▶ Brief
Would you reproduce exactly the lines below from the one holding "How do I perform: Open the Preview" through the one holding "This screenshot has height=795, width=750.", inclusive, and no others?

▶ Records from a data collection

·····

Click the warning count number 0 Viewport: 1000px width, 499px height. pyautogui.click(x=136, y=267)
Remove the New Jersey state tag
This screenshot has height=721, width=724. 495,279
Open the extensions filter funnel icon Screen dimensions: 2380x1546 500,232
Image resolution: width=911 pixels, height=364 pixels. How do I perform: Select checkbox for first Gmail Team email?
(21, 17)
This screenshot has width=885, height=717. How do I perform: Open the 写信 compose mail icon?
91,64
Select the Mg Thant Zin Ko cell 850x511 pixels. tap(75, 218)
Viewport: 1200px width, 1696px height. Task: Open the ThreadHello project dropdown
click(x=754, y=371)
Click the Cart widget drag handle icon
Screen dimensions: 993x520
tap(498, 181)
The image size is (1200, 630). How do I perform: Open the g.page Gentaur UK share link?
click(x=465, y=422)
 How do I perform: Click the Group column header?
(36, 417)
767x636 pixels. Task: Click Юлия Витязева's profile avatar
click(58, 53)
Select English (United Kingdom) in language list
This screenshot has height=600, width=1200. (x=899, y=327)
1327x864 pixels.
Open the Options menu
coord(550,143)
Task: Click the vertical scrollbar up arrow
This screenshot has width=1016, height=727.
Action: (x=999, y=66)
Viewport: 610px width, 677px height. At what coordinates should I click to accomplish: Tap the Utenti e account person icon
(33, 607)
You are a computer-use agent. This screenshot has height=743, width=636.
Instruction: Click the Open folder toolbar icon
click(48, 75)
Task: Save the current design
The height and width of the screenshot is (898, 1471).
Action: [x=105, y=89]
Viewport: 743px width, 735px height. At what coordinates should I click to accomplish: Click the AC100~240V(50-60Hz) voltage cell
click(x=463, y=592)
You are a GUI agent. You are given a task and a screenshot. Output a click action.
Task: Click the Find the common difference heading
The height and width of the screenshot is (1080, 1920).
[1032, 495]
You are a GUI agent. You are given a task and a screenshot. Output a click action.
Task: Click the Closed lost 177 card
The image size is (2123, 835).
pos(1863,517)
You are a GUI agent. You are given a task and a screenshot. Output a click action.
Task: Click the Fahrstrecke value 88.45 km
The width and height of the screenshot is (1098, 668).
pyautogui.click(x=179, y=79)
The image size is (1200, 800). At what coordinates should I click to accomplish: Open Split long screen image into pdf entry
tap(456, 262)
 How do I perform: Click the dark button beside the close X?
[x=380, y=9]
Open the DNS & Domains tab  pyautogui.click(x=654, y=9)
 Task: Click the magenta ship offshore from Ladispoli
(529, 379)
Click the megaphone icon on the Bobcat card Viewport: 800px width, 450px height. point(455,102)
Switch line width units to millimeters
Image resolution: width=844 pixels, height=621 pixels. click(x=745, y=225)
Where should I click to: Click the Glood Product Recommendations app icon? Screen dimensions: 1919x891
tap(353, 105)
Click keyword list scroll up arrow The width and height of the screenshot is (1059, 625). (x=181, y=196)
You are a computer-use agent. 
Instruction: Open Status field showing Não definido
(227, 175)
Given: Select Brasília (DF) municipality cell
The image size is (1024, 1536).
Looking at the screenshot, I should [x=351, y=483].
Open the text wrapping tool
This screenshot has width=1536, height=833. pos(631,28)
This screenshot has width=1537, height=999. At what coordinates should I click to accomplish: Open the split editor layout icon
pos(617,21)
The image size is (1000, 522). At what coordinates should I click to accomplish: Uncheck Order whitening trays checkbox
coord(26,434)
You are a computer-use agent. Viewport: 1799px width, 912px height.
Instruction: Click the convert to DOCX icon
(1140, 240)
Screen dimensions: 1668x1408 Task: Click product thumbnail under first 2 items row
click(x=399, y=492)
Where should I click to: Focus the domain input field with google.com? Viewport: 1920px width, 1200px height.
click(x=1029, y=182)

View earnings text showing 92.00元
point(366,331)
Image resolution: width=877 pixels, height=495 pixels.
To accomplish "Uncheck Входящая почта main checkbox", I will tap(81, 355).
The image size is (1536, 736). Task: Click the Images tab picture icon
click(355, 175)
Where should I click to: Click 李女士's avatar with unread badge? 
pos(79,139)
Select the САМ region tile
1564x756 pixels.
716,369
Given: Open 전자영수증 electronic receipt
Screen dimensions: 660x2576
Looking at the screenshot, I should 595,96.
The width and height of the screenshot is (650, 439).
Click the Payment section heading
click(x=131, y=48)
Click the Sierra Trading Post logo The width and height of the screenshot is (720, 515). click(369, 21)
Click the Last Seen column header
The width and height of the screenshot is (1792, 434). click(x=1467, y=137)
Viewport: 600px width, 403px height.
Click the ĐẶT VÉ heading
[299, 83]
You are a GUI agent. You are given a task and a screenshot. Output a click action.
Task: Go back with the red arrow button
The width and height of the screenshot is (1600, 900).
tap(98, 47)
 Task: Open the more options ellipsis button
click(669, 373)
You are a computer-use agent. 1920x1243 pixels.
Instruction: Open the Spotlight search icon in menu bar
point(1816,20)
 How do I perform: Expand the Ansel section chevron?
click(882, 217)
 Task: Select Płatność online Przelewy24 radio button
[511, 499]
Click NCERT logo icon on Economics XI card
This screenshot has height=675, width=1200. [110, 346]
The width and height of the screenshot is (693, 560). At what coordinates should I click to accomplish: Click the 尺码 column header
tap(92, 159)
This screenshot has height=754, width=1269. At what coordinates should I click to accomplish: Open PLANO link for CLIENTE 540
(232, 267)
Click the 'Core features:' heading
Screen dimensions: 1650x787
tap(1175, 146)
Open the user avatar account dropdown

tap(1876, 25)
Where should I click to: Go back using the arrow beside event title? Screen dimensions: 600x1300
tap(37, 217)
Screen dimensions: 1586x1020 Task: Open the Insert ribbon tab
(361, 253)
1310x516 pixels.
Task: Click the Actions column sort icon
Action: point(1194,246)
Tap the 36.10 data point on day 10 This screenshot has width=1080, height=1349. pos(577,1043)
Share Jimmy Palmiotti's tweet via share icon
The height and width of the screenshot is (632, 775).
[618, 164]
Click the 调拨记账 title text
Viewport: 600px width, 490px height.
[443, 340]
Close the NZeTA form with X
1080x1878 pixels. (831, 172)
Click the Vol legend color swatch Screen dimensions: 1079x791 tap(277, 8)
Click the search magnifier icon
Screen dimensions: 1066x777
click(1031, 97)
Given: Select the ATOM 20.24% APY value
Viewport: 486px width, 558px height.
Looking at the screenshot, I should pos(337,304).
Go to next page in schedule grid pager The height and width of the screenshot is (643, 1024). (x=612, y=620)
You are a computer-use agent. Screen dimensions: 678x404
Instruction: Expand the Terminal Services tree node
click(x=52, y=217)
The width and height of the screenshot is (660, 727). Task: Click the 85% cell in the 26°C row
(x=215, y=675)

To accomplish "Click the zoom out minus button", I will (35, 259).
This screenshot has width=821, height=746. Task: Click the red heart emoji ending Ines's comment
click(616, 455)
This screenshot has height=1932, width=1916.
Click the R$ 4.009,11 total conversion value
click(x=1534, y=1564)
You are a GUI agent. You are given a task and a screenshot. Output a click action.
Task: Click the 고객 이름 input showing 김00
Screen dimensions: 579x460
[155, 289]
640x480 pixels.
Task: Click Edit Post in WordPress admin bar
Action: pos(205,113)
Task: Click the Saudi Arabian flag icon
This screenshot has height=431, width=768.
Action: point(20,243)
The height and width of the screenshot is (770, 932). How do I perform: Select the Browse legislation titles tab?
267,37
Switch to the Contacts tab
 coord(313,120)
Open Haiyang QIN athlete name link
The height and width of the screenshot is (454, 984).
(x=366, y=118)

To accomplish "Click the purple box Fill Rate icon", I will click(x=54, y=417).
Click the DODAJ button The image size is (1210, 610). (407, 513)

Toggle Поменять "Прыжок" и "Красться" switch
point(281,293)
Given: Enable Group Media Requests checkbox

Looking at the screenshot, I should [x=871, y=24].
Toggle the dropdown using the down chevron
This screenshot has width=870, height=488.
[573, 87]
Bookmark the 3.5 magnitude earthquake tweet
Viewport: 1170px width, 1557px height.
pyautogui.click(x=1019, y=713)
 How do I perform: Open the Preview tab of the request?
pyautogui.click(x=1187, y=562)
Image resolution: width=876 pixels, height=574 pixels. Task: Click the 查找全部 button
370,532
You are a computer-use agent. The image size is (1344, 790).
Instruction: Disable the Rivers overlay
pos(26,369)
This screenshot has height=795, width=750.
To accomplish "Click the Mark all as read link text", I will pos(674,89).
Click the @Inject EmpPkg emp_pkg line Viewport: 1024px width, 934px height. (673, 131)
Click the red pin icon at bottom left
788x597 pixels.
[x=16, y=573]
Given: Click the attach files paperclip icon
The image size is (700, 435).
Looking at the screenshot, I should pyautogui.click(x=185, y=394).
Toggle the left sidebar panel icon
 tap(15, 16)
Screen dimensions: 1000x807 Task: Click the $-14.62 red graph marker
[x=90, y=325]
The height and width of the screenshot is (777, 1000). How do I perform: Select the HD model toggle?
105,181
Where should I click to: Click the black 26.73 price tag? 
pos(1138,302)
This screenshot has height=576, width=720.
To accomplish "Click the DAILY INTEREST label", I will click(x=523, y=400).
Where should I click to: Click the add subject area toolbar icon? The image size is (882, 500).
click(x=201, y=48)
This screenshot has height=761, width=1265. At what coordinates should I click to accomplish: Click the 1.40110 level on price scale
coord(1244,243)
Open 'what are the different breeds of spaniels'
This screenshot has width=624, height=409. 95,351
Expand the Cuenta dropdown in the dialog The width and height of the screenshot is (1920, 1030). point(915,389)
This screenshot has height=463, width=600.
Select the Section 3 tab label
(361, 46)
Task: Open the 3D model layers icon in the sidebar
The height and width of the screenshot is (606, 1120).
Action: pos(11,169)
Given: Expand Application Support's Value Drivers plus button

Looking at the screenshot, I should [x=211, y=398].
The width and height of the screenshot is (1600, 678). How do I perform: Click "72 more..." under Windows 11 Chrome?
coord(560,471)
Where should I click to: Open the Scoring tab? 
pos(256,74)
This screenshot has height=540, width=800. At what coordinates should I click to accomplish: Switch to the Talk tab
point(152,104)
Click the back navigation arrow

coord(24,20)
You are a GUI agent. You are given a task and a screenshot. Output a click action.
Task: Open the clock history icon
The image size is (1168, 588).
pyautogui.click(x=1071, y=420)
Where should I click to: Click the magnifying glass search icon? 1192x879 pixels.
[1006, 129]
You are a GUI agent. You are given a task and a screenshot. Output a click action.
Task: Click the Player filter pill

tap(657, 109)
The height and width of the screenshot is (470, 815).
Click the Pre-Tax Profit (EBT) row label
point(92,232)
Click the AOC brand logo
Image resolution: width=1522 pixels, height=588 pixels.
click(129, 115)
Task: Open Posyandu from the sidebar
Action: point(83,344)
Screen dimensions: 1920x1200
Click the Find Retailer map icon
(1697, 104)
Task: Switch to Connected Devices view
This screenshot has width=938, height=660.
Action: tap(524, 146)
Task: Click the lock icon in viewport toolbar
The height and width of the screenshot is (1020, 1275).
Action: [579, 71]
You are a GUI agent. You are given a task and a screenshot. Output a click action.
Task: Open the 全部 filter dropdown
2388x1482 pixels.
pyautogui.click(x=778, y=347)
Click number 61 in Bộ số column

·····

▶ Answer to the exercise
 How do I perform: Open the Preview tab of the request?
pyautogui.click(x=1187, y=562)
Image resolution: width=876 pixels, height=574 pixels. Task: Click the 查找全部 button
370,532
You are a computer-use agent. The image size is (1344, 790).
Instruction: Disable the Rivers overlay
pos(26,369)
This screenshot has height=795, width=750.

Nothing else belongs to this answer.